• _Zu erledigende Aufgaben_:
1. Gib bitte den Abschnitt des Interviews zur Erwerbsarbeit von Frauen wieder, beginnend bei den Worten "Die Politik spricht" und endend nach "Stunden zu arbeiten.". Ersetze darin "Frankreich" durch "Spanien".
2. In welchem Land liegen laut dem Interview zur Erwerbsarbeit von Frauen die durchschnittlichen Erwerbsarbeitsstunden verheirateter Frauen noch niedriger als in Deutschland?
3. Setze das Interview zur Erwerbsarbeit von Frauen im Anschluss an seine letzte Frage fort.

Das Interview führte Claudia Detsch.

In Deutschland ist die Zahl der wöchentlichen Erwerbsarbeitsstunden von Frauen so niedrig wie in kaum einem anderen europäischen Land. Die meisten Frauen arbeiten Teilzeit. Warum ist das so?

Die Politik spricht gerne von der hohen Erwerbstätigenquote von Frauen hierzulande. Tatsächlich liegen wir im europäischen Vergleich damit im guten Mittelfeld. Geht es um die Arbeitsstunden erwerbstätiger Frauen, liegen wir allerdings ganz hinten. Das ist insbesondere bei verheirateten Frauen der Fall. Die Unterschiede zwischen den Ländern sind groß. Erwerbstätige verheiratete Frauen in Frankreich arbeiten zum Beispiel über 200 Stunden mehr im Jahr als deutsche Frauen. Die durchschnittlichen Erwerbsarbeitsstunden einer verheirateten Frau sind nur in Italien niedriger als in Deutschland. Im deutschen Steuersystem werden mit dem System des Ehegattensplittings starke Anreize für den Zweitverdiener gesetzt, gar nicht oder nur wenige Stunden zu arbeiten.

Könnte es nicht schlicht daran liegen, dass wir wohlhabender sind als andere Länder und viele Familien nicht notwendigerweise zwei volle Einkommen benötigen?

• _Bereitgestellte Daten_:
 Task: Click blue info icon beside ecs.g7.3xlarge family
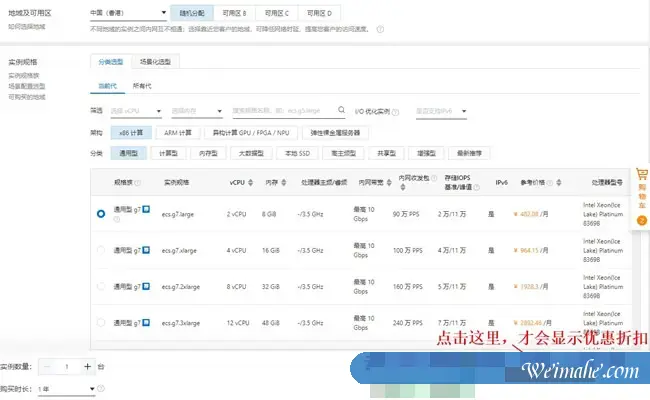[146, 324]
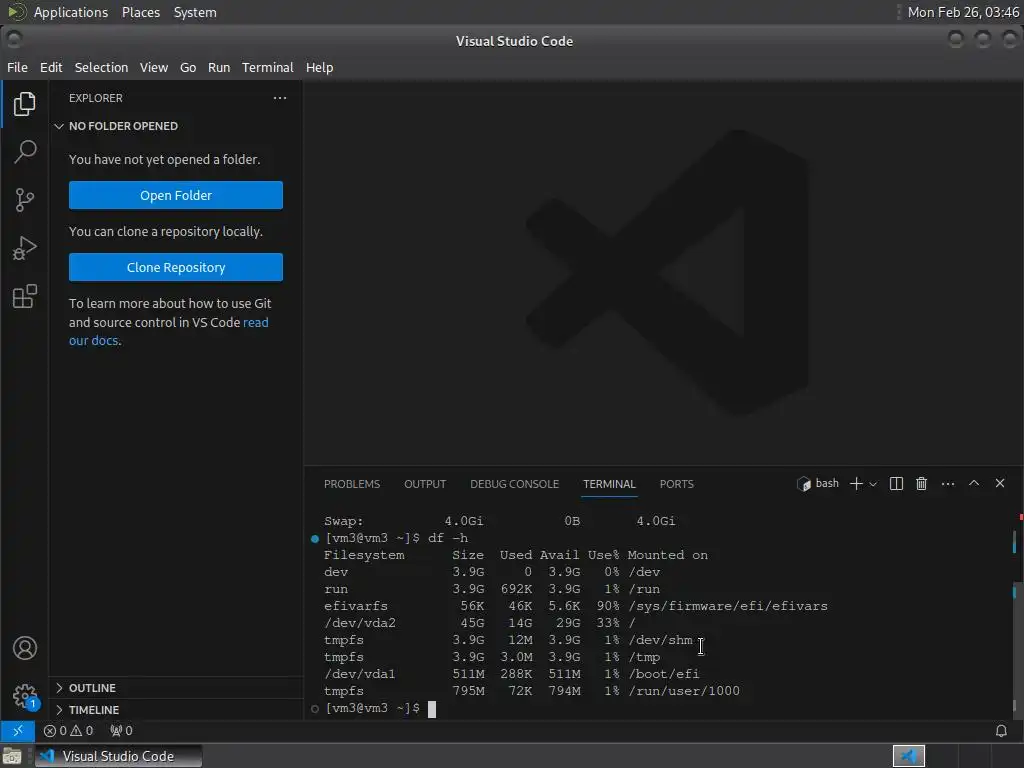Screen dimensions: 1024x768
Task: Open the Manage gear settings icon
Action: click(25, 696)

==

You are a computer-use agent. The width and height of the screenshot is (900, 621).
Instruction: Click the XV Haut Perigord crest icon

• _Ergebnisse je Aufgabe_:
1.
Die Politik spricht gerne von der hohen Erwerbstätigenquote von Frauen hierzulande. Tatsächlich liegen wir im europäischen Vergleich damit im guten Mittelfeld. Geht es um die Arbeitsstunden erwerbstätiger Frauen, liegen wir allerdings ganz hinten. Das ist insbesondere bei verheirateten Frauen der Fall. Die Unterschiede zwischen den Ländern sind groß. Erwerbstätige verheiratete Frauen in Spanien arbeiten zum Beispiel über 200 Stunden mehr im Jahr als deutsche Frauen. Die durchschnittlichen Erwerbsarbeitsstunden einer verheirateten Frau sind nur in Italien niedriger als in Deutschland. Im deutschen Steuersystem werden mit dem System des Ehegattensplittings starke Anreize für den Zweitverdiener gesetzt, gar nicht oder nur wenige Stunden zu arbeiten.

2. In Italien.

3.
In den USA sind die Arbeitsstunden von Frauen sehr hoch und auch das Durchschnittseinkommen ist höher als bei uns. Und in den weniger wohlhabenden südeuropäischen Ländern sind die Arbeitsstunden von Frauen eher niedrig. Es lässt sich also kein negativer Zusammenhang zwischen Arbeitsstunden von Frauen und dem Durchschnittseinkommen eines Landes beobachten.  

Gibt es in anderen Industrienationen vergleichbare Systeme wie das deutsche Ehegattensplitting?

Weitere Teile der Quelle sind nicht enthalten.